Share your dilemmas and get honest opinions from other Mumsnetters.

To not want any grandchildren?

307 replies

Manzanilla55 · 10/06/2021 15:08

Just that really. I had ds my only child at age 41 and am now 57. By the time he moves out I imagine I will be 62. I just want peace and quiet after that. He doesn't want children either as he has plenty of family on his dad's side in London. Of all ages. I happened to mention in passing I did not want any to a couple of people and boy were they shocked. There are plenty of things to enjoy in life without grandchildren. Am I really unusual and am I missing something here? I just prefer a nice simple life hobbies interests plenty of me time and a modest social life. I don't even crave a bloke. Am I really strange as I just don't feel that I am.

OP posts:
esterwin · 12/06/2021 11:08

@Snowdrop30 that sounds tough for you.
But I know I felt so spent after caring for an adult relative for some years after. It is harder than caring for a child IME. Because with a child however hard it is, you know they are going to become more independent and easier. With an adult it is the opposite. So if you are struggling having to wake up in the night to help them, you know it is only going to get worse. It just drained me in the end and I felt totally spent.

Snowdrop30 · 12/06/2021 11:14

@esterwin I know - I do get it. I just think it's a little sad all round.

ilovechocolate07 · 12/06/2021 12:32

My children claim not to want children and that's their decision to make, and to change, which could well happen.

I think it's okay to feel this way but not okay to share it with your child or treat a future grandchild poorly because of it.

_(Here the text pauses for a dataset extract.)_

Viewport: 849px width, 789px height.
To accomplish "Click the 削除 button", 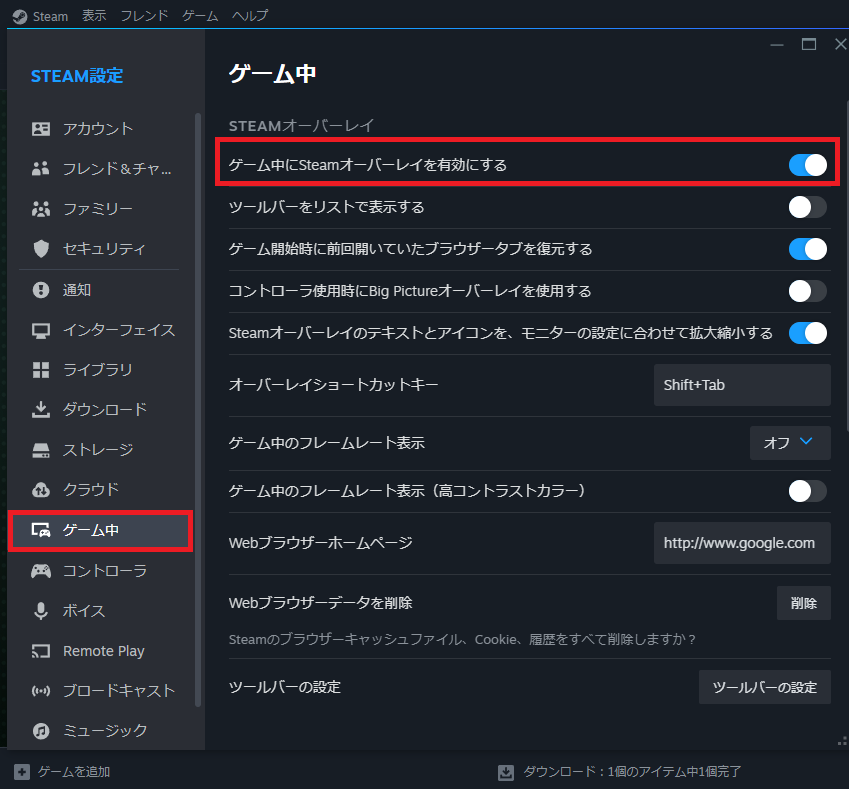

If you choose to have a child, you choose to be connected to someone and their families for the rest if your life.

pollymere · 12/06/2021 13:13

He may change his mind in his forties. You are discussing something that may never happen either way. Your involvement with any GC would be up to you. Don't see it as having to babysit and be a continual presence. I saw my Grandparents rarely growing up and mine see theirs once a year, maybe twice. You might find that you end up feeling sad you don't see them more! Although both my parents died before they were sixty three...

ellyeth · 14/06/2021 10:06

It isn't obligatory to want grandchildren or to be that involved with them if you do have them (though that is rather sad for the children).

I wasn't at all concerned about having grandchildren but now I've got them I'm very glad.

MarieIVanArkleStinks · 14/06/2021 10:08

Whether I do or don't want grandchildren is immaterial. It's not about what I want. I had my turn and I made my choices. When my DC's time comes it's for them to do the same.

Taikoo · 14/06/2021 10:36

You might be ok because I think a lot of men don't really want kids.
They just go along with what their wife/partner wants.
They're always happy to be there for the shag, of course - that trumps all - but a lot of them are far less enthused by the grunt work of actually raising a baby.